======== Recorded information
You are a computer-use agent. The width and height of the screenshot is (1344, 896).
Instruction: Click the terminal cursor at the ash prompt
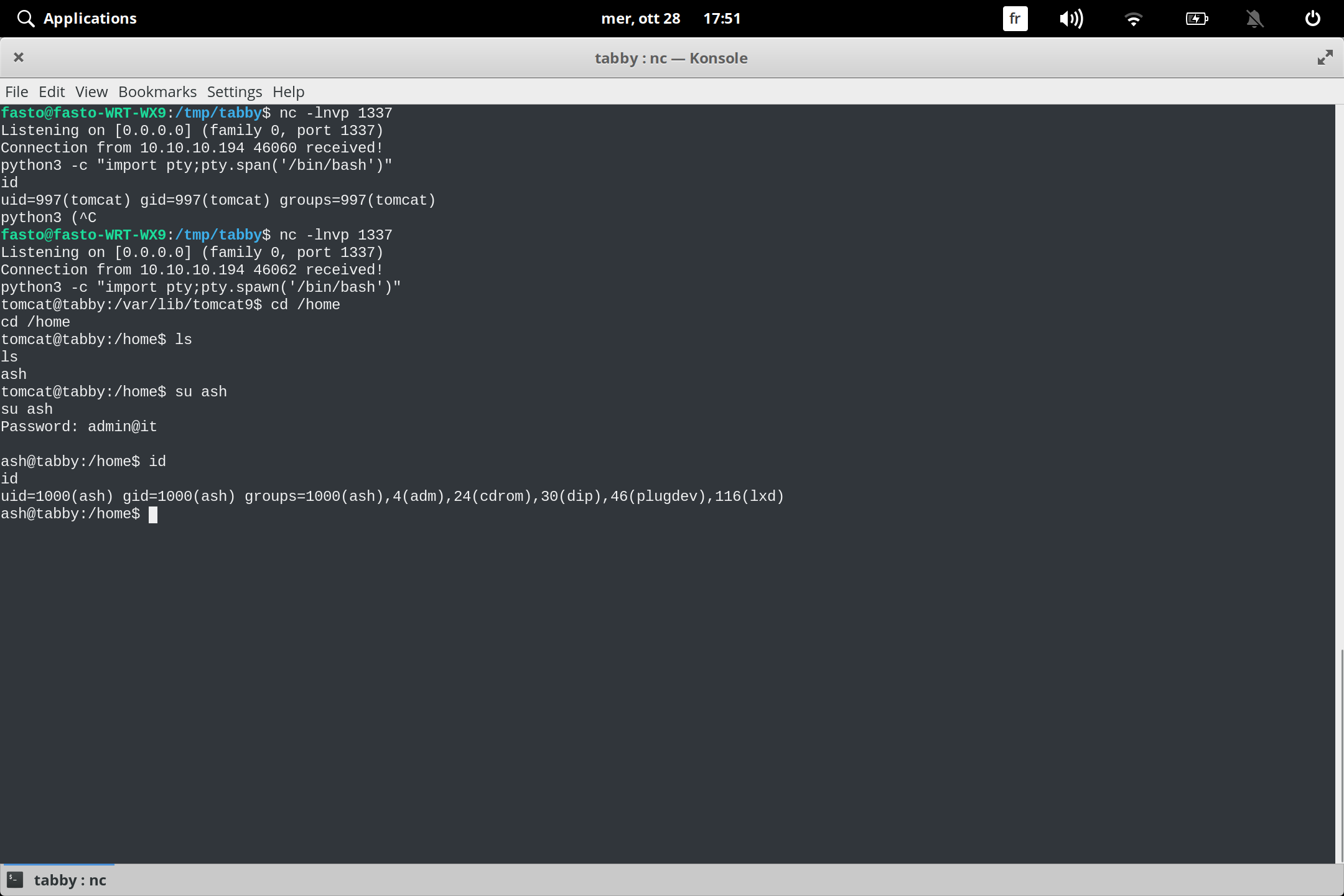tap(154, 514)
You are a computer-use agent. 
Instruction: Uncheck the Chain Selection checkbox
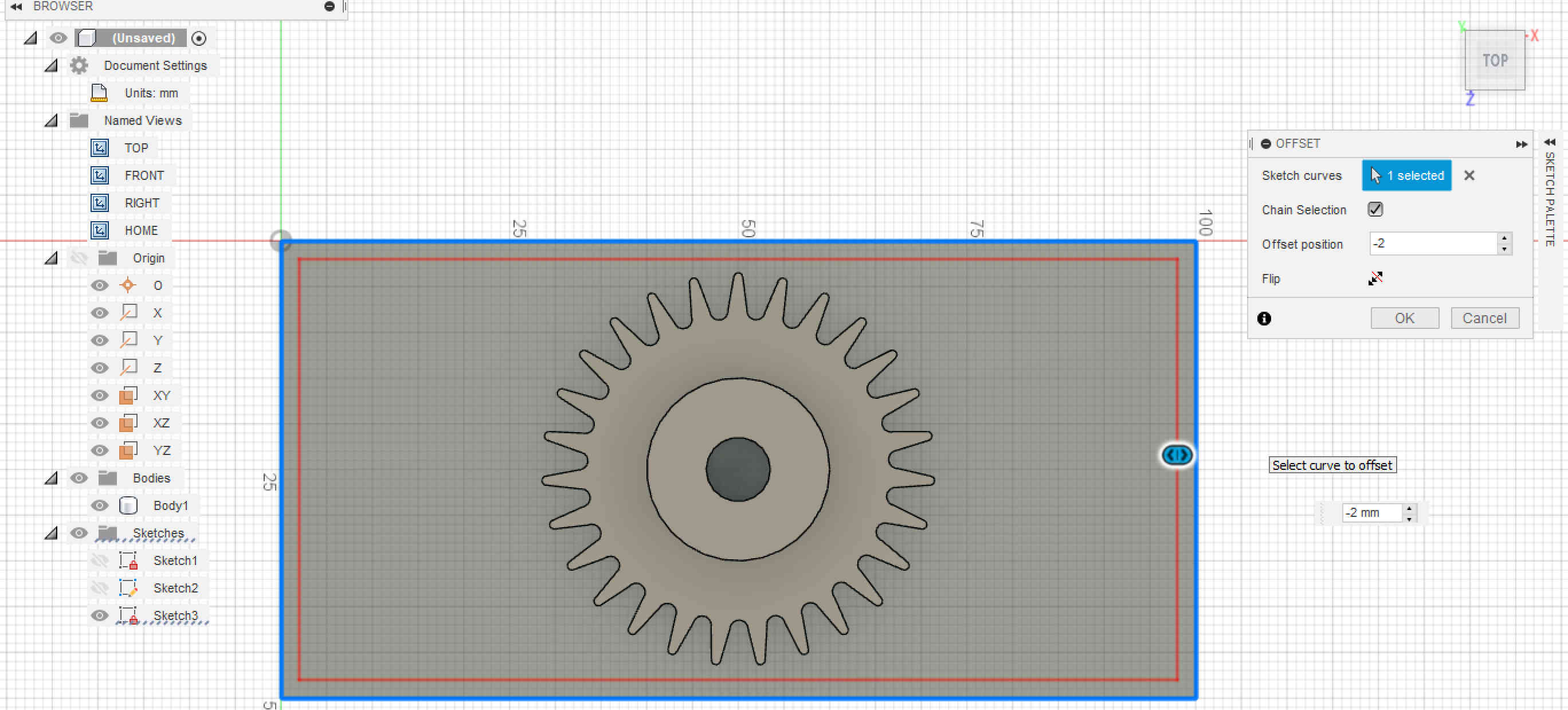tap(1374, 209)
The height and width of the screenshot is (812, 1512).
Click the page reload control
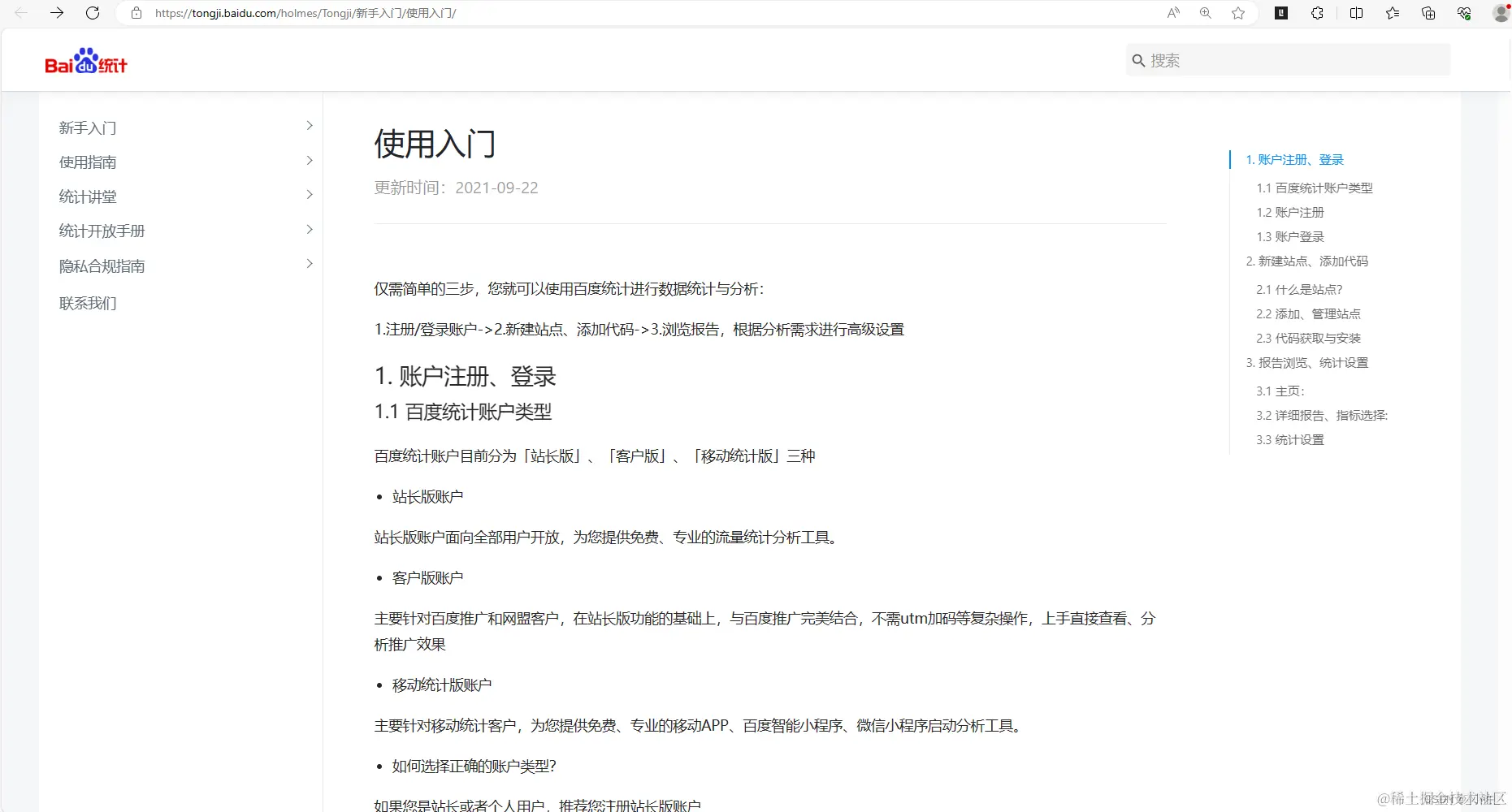(x=92, y=13)
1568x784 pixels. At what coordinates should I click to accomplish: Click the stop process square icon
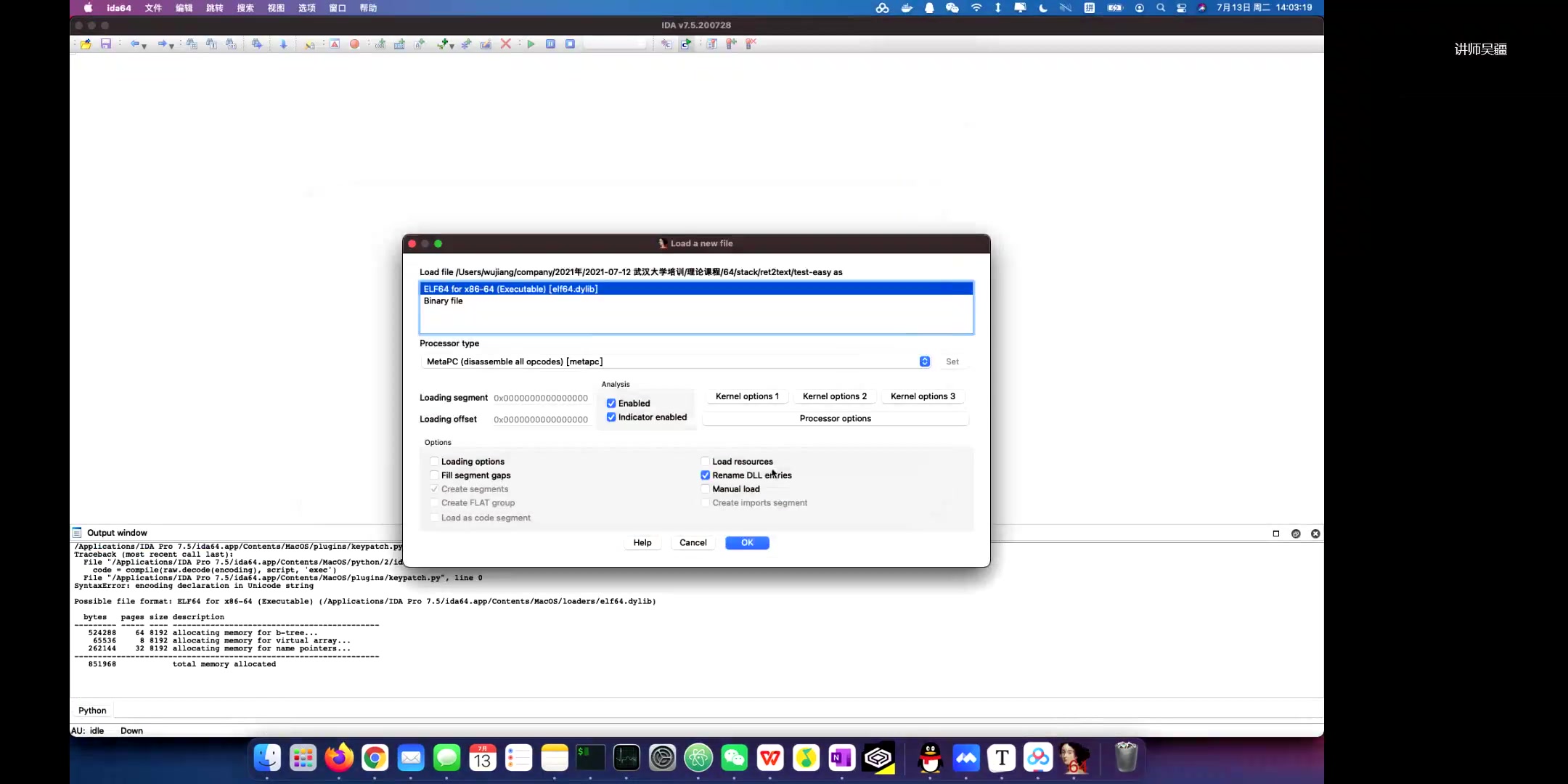[570, 44]
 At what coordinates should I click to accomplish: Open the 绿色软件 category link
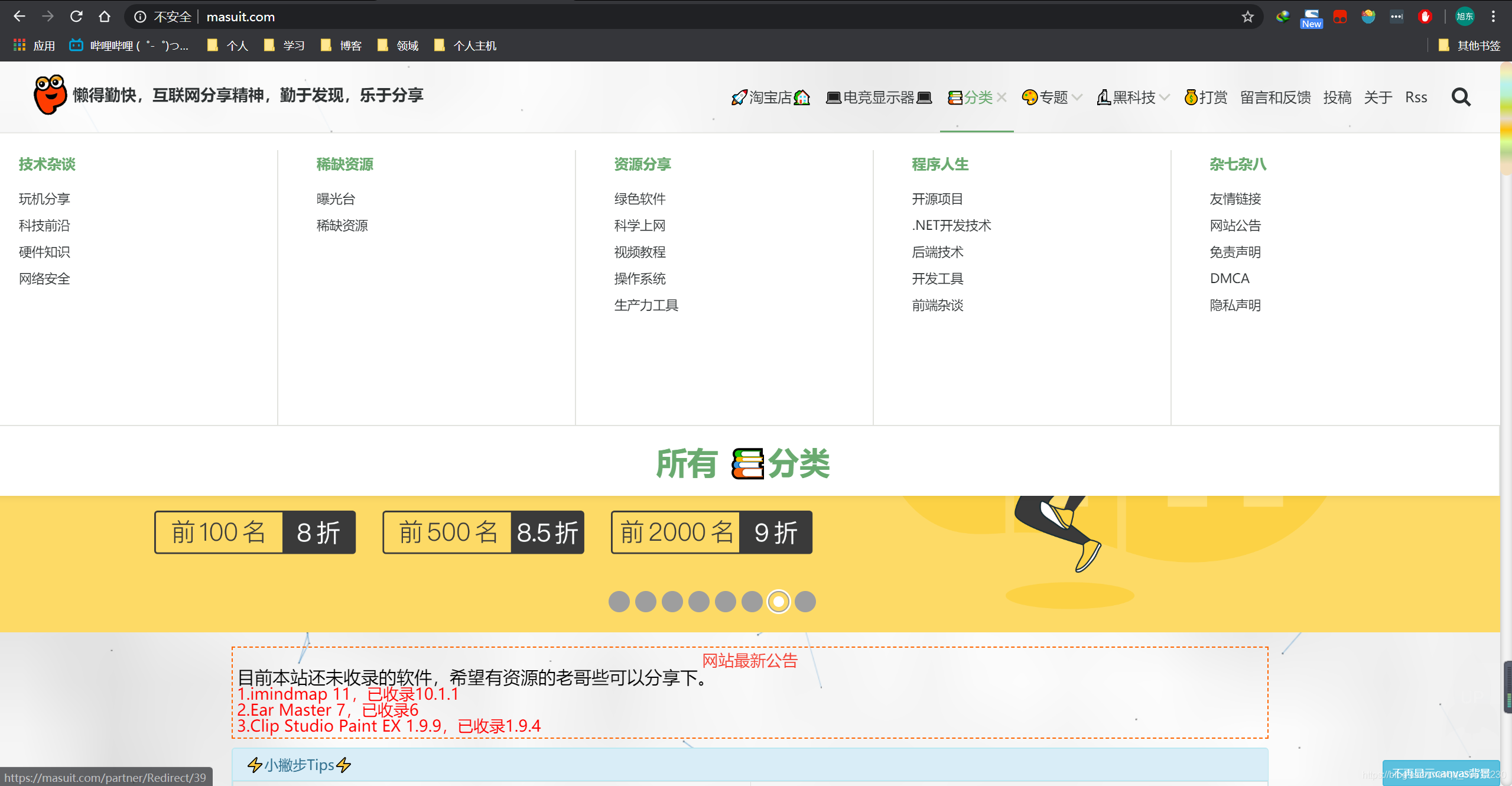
================
▶ [Required action] Return the lines of the data above in full and exactly, with no pictures.

▶ [Result of this task]
You are a computer-use agent. The width and height of the screenshot is (1344, 896).
Instruction: Click the terminal cursor at the ash prompt
tap(154, 514)
You are a computer-use agent. 
Instruction: Uncheck the Chain Selection checkbox
tap(1374, 209)
The height and width of the screenshot is (812, 1512).
Click the page reload control
(x=92, y=13)
1568x784 pixels. At what coordinates should I click to accomplish: Click the stop process square icon
[570, 44]
 At what coordinates should I click to accomplish: Open the 绿色软件 category link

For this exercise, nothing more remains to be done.